Since the present invention is configured as shown on paper, according to the present invention, one large-capacity switching element such as a conventional expensive mercury relay is sufficient, and a small-capacity switching element such as a general-purpose small relay is sufficient as a manual switching relay. The present invention can provide a new economical and simple multi-point input measuring method and device that can reduce costs, reduce size and weight, since switching elements of 1 to 1 can be used.

Furthermore, as for the measuring amplifier, conventionally an insulated type amplifier is required, but in the method of the present invention, either an insulated type or a non-insulated type can be used.

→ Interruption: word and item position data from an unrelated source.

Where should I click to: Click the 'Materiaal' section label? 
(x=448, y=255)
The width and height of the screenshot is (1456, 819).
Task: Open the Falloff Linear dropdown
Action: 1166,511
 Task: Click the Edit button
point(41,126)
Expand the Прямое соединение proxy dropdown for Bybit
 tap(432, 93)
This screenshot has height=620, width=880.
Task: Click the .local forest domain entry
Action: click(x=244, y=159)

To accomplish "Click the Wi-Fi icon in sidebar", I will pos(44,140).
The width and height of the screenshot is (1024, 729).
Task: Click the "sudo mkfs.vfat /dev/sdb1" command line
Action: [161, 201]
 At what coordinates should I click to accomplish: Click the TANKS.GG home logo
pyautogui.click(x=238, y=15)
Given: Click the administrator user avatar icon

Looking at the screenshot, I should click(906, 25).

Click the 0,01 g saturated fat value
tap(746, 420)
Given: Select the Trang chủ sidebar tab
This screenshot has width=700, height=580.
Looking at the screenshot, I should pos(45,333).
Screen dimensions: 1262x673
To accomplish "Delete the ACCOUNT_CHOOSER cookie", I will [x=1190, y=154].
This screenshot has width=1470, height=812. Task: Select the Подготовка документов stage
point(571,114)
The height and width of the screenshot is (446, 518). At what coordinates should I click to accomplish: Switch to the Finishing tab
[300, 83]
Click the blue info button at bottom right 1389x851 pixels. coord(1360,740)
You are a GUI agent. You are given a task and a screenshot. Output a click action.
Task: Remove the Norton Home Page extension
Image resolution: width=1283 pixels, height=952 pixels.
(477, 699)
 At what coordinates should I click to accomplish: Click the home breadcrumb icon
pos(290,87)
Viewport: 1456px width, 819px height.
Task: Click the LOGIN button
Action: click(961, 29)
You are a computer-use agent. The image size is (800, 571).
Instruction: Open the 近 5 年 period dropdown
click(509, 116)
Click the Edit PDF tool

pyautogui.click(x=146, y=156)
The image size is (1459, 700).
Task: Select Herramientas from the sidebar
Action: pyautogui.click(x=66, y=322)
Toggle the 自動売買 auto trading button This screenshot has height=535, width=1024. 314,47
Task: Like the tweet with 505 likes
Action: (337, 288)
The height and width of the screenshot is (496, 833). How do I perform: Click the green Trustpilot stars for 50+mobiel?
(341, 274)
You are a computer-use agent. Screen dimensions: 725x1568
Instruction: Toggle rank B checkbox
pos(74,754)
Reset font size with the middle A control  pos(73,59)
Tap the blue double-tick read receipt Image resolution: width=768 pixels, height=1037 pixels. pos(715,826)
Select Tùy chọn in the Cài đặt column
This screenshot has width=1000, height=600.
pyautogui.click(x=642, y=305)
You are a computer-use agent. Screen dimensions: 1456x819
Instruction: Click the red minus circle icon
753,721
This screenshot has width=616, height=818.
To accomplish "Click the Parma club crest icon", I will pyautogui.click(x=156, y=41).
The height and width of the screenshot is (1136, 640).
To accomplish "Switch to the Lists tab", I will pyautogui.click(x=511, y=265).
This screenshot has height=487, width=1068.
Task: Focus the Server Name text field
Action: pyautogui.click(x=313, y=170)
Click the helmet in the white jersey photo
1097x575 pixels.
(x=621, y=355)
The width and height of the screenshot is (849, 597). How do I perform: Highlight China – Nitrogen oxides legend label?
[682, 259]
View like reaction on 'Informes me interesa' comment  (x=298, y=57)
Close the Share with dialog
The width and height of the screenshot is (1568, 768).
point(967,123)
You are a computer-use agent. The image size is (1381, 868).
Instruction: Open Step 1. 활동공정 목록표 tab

[Brief explanation of drawings]

FIG. 1 is an explanatory diagram showing an embodiment of a multi-point input measuring device according to the present invention, and FIG. 2 is an explanatory diagram showing an example of the circuit of a conventional device used for multi-point input measuring.

Claims (1)

[Claims] 1) Consisting of a capacitor, a plurality of input switching switching elements that sequentially connect the capacitor to a number of signal sources to be measured, at least one resistor, and a switching element for discharging the capacitor. In a method for sequentially measuring a large number of signal inputs using a capacitor discharge circuit connected to the capacitor, a device capable of measuring the voltage of the capacitor, and a device controlling the operation of each of the components, A switching element for capacitor charging is inserted in series in the charging circuit for the capacitor, and the switching element for input switching, the switching element for capacitor charging, and the switching element for capacitor discharging are sequentially operated in rotation according to a preset program. A multi-point input measurement method characterized by: 2) A capacitor, a plurality of input switching switching elements that sequentially connect the capacitor to a large number of signal sources to be measured, and at least one resistor and a capacitor discharge switching element are connected in series. In a device that sequentially measures a large number of signal inputs using a capacitor discharge circuit connected to a capacitor, a device that can measure the voltage of the capacitor, and a device that controls the actions of each of the components, The multi-point input measuring device as described above, characterized in that a charging switching element is inserted in series in the charging circuit of the capacitor, and the control device is configured to also control this charging switching element.